Could you copy out everything from the line containing "1280x720 pixels. Task: Stop" down to the end of the entries, substituting "tab" for "page", changing nothing else, and leaving out the pictures?

= = = =

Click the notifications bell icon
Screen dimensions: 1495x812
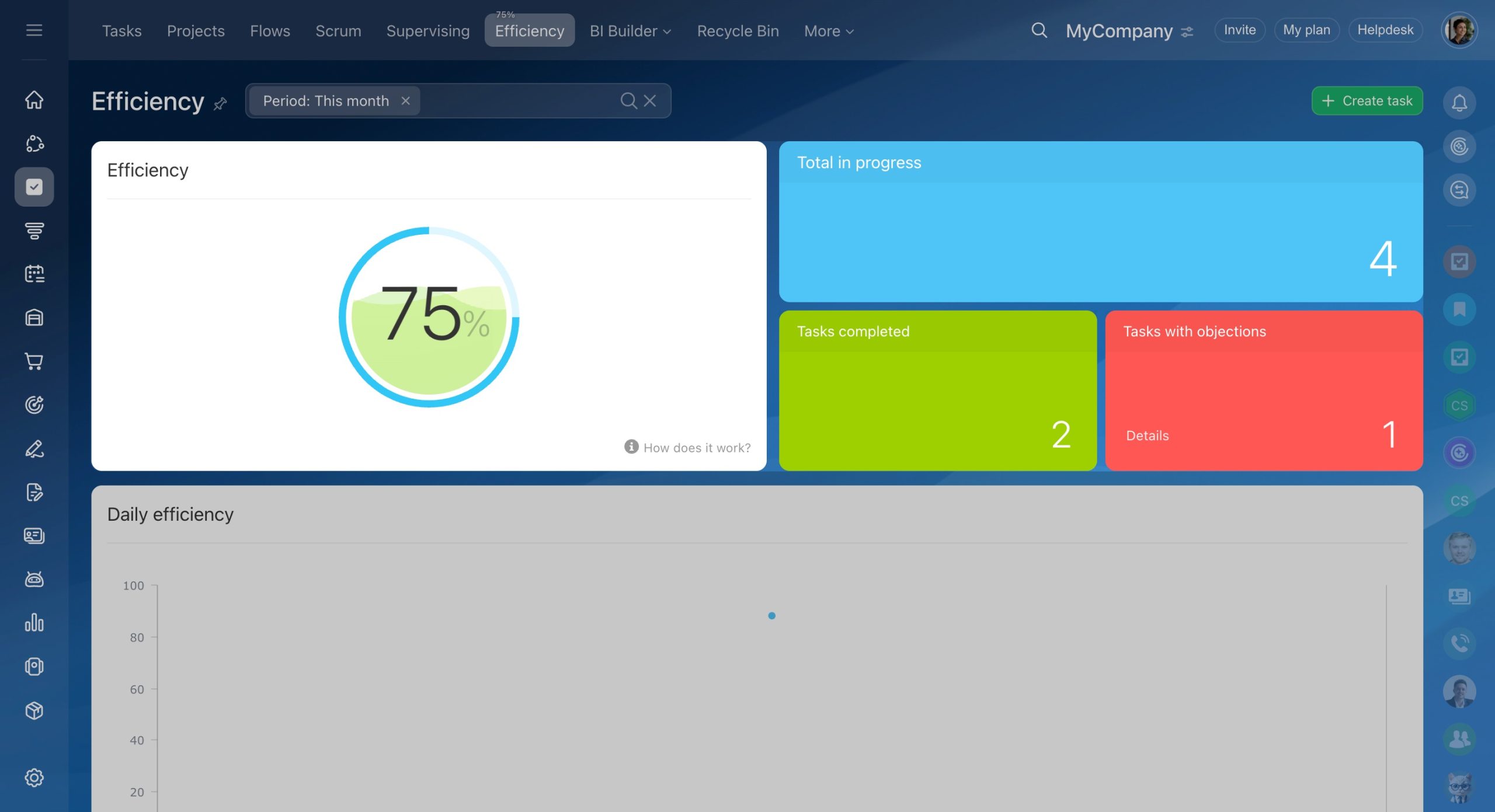click(x=1459, y=103)
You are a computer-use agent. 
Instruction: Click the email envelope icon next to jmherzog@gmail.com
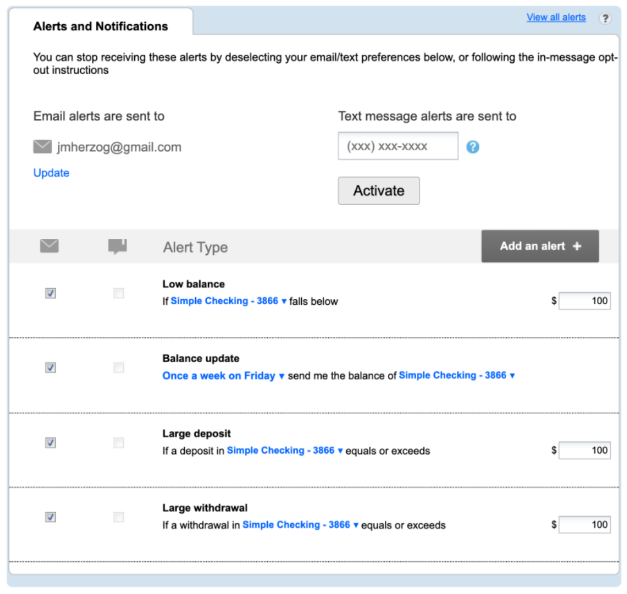[x=42, y=147]
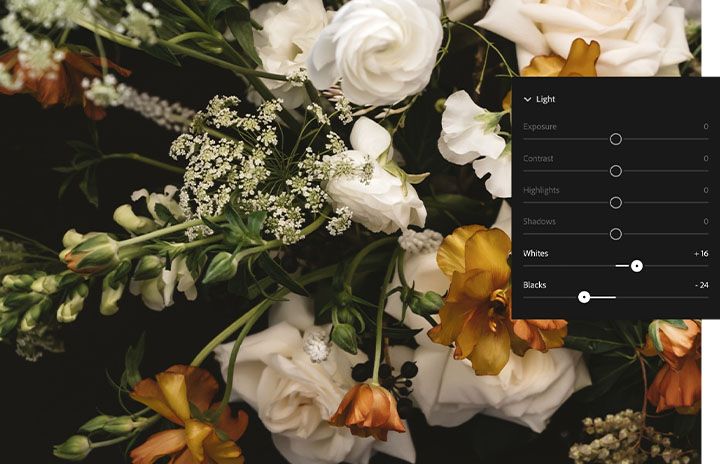Click the Shadows slider handle
This screenshot has height=464, width=720.
coord(616,234)
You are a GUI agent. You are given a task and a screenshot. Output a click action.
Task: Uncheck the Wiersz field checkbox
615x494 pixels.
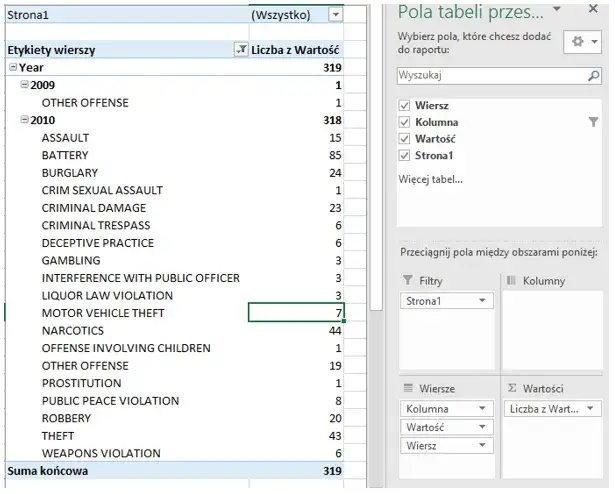point(404,105)

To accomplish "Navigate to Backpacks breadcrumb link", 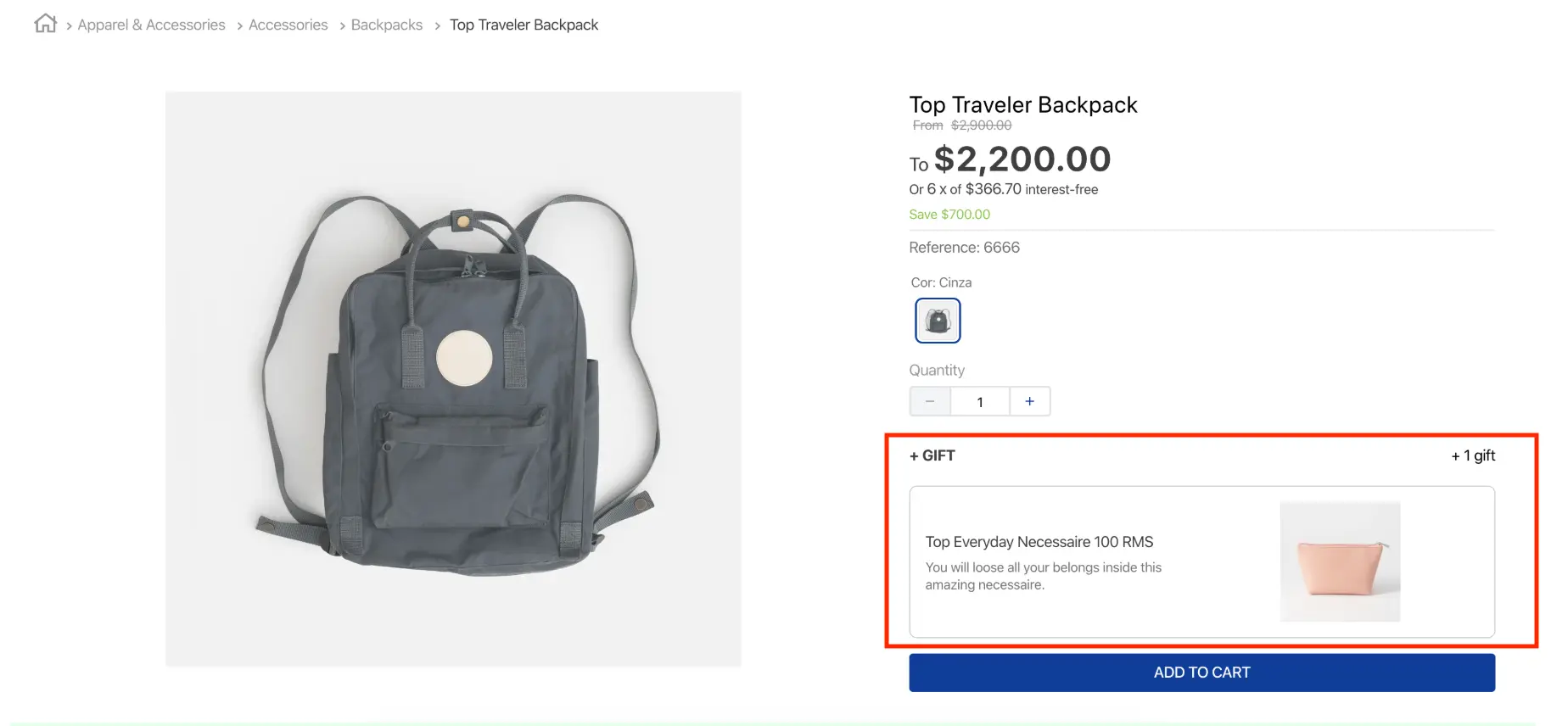I will tap(386, 25).
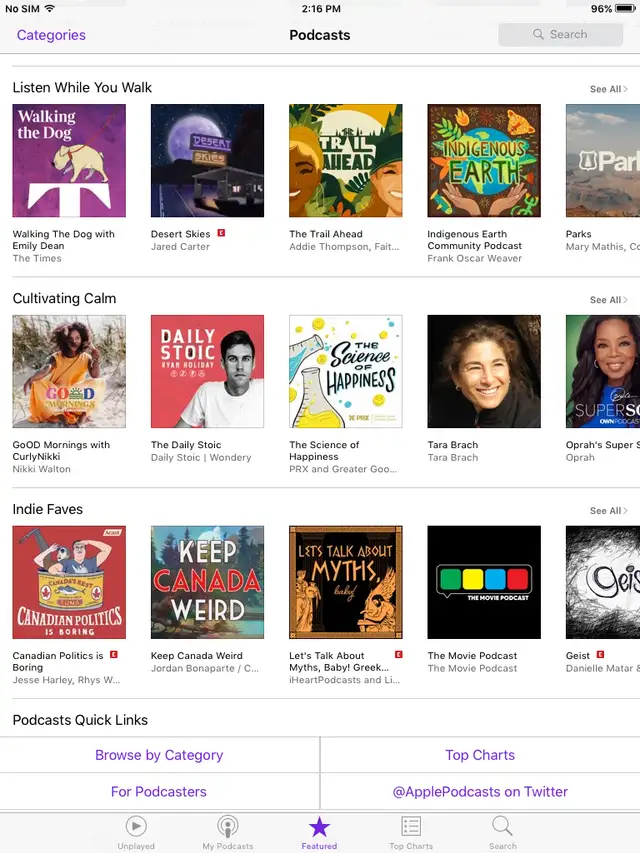The image size is (640, 853).
Task: Open Keep Canada Weird podcast artwork
Action: 207,582
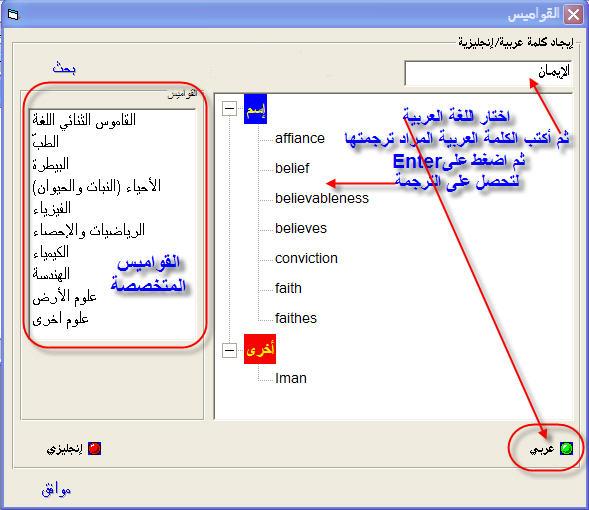The height and width of the screenshot is (510, 589).
Task: Click the موافق OK button
Action: point(56,489)
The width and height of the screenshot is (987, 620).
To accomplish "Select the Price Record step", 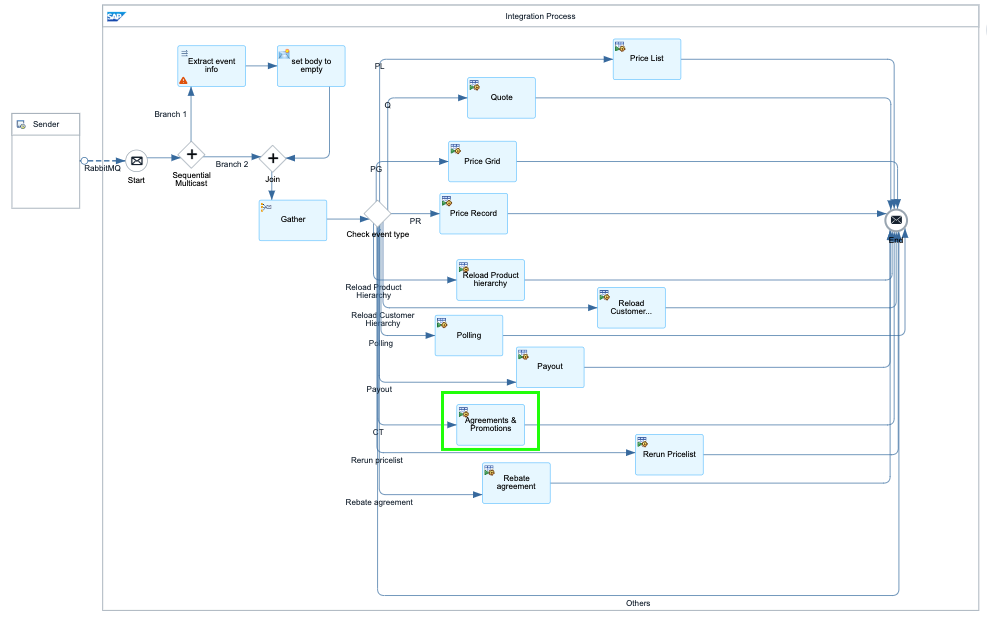I will click(x=473, y=214).
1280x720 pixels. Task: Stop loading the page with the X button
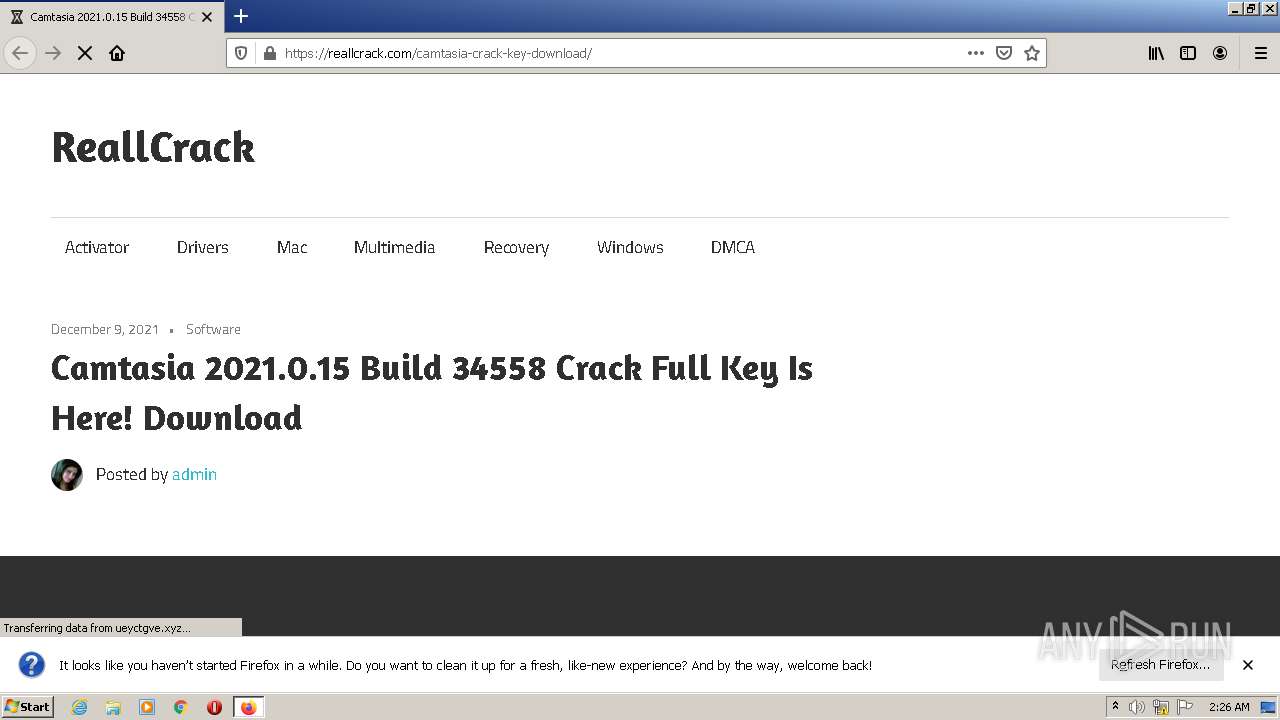click(x=85, y=53)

= = = =

ANSWER TO THIS TASK |
1280x720 pixels. Task: Stop loading the tab with the X button
click(x=85, y=53)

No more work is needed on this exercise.